**Passage to read**
..........
An Unintended Battle-Cry: Chaplin's The Great Dictator

From the forthcoming Chaplin: The Tramp's Odyssey

An Unintended Battle-Cry: Chaplin's The Great Dictator

In a sneak preview of his forthcoming book for Faber & Faber, Chaplin: The Tramp's Odyssey, acclaimed film historian Simon Louvish looks at the genesis of Charlie Chaplin's The Great Dictator, which was released 68 years ago this month.

Charlie Chaplin in <em>The Great Dictator</em>

Charlie Chaplin in The Great Dictator

Filmmaker, teacher and novelist, Simon Louvish is also the acclaimed author of a sequence of biographies of the great clowns of screen comedy, including Man on the Flying Trapeze (1997) about W. C. Fields, Monkey Business: The Lives and Legends of the Marx Brothers (1999), and Stan and Ollie: The Roots of Comedy (2001), all published by Faber. More recent works have included Keystone: The Life and Clowns of Mack Sennett(2003), Mae West: It Ain't No Sin (2005), and Cecil B. DeMille and The Golden Calf (2007). In 2009 Faber (in the UK) and St Martin’s Press (in the US) will publish Louvish’s latest and keenly awaited study, Chaplin: The Tramp’s Odyssey. In this Sneak Preview extract for FilmInFocus, Louvish explores the dark and tumultuous circumstances in which Chaplin set about the making of one of his greatest works, The Great Dictator (1940).

Chaplin’s final script for The Great Dictator was a massive 300-page affair. For the first time it set down in writing precise details of action and gesture, rather than these being worked out during the shoot. Production lasted a total of 559 days, with an early Schedule of Shooting giving a glimpse of the general atmosphere on the set:

Since it has not been found possible to arrange these weekly schedules with any brilliant accuracy, perhaps it would be better simply to list the probable order in which the next scenes and sequences will be shot. It must be remembered, however, that even though the schedule is thus qualified it is still subject to change on short notice. That’s the way life is, citizens!

Information Department: Christmas will fall, as usual, on or about the twenty-fifth of the month. Guests will please keep their dogs at least thirty feet from the Christmas trees.
..........
**Tasks and exercises**
1. Answer these from the passage on Chaplin's The Great Dictator:
(a) How many pages long was Chaplin's final script for the film?
(b) For how many days did production last?
(c) Which publishers will bring out Chaplin: The Tramp's Odyssey in 2009, and in which countries?
2. Please extend the passage on Chaplin's The Great Dictator, starting after its final sentence.
The entries that come next are separate from the passage on Chaplin's The Great Dictator.

**Raw data**
..........
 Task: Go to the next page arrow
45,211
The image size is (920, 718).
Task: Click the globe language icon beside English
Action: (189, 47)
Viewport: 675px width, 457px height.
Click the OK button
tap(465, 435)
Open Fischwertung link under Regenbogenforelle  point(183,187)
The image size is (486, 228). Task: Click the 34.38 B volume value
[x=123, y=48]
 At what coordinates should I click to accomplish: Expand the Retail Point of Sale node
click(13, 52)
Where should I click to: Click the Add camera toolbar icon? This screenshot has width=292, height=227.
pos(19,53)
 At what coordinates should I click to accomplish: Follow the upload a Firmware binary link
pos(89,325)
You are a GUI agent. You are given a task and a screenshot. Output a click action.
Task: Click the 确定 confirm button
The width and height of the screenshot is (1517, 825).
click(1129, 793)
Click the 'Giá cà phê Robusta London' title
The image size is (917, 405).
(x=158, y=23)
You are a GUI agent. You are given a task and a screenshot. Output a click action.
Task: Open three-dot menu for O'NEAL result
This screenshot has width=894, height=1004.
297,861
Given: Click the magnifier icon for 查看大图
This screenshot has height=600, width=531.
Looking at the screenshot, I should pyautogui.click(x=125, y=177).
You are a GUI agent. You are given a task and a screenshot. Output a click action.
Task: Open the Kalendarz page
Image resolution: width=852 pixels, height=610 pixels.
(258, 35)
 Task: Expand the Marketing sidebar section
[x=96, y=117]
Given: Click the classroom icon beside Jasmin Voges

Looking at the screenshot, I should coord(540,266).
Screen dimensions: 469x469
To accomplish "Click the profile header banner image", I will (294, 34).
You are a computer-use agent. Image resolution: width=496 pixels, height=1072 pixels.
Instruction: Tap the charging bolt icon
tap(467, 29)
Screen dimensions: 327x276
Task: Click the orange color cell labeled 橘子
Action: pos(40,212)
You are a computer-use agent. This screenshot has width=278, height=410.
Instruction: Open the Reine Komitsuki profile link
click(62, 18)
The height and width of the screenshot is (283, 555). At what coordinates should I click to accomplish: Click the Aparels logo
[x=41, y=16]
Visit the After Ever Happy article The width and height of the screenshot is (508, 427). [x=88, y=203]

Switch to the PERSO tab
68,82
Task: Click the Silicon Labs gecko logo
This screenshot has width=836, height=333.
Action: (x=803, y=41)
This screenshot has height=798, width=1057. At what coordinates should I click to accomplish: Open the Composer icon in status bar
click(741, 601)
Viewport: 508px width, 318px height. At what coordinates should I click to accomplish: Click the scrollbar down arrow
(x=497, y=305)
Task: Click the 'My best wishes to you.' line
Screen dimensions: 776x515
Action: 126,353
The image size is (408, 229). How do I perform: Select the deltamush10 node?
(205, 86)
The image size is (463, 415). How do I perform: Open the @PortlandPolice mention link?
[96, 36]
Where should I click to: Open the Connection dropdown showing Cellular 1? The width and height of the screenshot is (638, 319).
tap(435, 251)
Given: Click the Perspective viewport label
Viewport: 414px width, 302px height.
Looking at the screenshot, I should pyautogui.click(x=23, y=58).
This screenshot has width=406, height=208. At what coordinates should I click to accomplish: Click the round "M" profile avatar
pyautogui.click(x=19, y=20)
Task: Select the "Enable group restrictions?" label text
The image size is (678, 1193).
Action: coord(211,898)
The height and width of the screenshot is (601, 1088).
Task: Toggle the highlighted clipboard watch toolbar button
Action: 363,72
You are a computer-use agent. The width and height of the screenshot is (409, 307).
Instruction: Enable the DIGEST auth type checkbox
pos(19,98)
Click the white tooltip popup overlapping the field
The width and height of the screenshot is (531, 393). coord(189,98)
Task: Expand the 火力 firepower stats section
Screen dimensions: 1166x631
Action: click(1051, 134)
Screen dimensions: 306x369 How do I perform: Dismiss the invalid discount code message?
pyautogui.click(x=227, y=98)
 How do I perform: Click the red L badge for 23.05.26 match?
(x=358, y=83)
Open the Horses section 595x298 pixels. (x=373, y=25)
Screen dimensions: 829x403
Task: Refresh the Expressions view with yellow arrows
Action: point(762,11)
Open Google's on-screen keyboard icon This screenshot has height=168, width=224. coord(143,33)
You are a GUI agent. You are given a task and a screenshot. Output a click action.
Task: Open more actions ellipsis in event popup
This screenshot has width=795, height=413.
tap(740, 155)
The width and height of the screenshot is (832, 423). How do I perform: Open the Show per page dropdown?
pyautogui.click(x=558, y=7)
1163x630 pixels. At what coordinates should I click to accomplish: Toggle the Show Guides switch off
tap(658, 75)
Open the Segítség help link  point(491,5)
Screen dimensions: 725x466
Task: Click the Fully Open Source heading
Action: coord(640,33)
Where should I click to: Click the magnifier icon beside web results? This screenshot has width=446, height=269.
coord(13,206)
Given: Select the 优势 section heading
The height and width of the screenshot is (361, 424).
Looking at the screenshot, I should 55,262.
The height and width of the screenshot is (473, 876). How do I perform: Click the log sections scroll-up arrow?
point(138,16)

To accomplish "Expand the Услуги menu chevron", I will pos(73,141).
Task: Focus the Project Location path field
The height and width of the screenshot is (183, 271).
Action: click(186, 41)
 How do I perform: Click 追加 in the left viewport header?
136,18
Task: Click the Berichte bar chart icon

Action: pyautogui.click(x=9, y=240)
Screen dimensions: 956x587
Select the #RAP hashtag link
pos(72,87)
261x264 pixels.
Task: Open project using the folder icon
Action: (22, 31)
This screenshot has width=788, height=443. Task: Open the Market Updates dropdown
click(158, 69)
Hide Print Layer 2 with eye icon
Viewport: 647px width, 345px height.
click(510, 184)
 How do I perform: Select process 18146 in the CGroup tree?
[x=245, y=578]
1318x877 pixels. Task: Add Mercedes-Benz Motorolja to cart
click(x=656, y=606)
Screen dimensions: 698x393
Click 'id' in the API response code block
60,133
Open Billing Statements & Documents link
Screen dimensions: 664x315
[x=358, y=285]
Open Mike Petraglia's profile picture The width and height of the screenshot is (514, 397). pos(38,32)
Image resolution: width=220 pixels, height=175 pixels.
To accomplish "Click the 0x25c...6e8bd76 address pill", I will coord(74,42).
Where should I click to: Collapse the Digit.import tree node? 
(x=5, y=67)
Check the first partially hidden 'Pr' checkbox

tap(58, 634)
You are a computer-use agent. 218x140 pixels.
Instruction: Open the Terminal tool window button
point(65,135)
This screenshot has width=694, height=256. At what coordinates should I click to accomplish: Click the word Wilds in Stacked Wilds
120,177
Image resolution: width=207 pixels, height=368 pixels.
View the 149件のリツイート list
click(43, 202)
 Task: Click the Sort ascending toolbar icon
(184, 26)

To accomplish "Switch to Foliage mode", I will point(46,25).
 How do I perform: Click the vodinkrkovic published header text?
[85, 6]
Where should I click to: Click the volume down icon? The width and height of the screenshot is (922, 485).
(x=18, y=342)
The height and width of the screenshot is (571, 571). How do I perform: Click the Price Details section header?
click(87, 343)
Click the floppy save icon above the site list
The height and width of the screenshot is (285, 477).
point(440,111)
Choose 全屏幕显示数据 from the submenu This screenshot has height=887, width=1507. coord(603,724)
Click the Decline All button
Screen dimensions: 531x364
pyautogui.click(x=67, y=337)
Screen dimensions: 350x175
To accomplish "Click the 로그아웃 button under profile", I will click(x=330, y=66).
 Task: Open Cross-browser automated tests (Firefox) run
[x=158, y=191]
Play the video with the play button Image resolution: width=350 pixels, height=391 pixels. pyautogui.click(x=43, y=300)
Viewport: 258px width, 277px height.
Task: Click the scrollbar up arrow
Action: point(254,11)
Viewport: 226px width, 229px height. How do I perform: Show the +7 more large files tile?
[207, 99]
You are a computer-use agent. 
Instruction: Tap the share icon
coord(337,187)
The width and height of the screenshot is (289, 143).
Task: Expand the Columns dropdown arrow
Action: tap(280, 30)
..........
**Exercise answers**
1.
(a) 300 pages
(b) 559 days
(c) Faber in the UK and St Martin's Press in the US

2.
As shooting proceeded through the New Year into 1940, another notice, posted on Tuesday 2 January, proclaimed: “Please throw all broken New Year’s resolutions in receptacles located at strategic spots . . .” Chaplin’s resolution, however, remained unbroken. In the time that had elapsed between the 1938 draft and completion, the war in Europe had broken out, Poland was invaded and her cities bombed, the Germans had marched into Belgium, Holland, Luxembourg and France, and Paris was occupied on 13 June 1940. The blitz on British cities began with a massive thousand-plane raid on 15 August. In September Germany, Italy and Japan formed their Axis pact, and Chaplin’s alliance between Hynkel and Jack Oakie’s Benzino Napaloni was sealed in real blood.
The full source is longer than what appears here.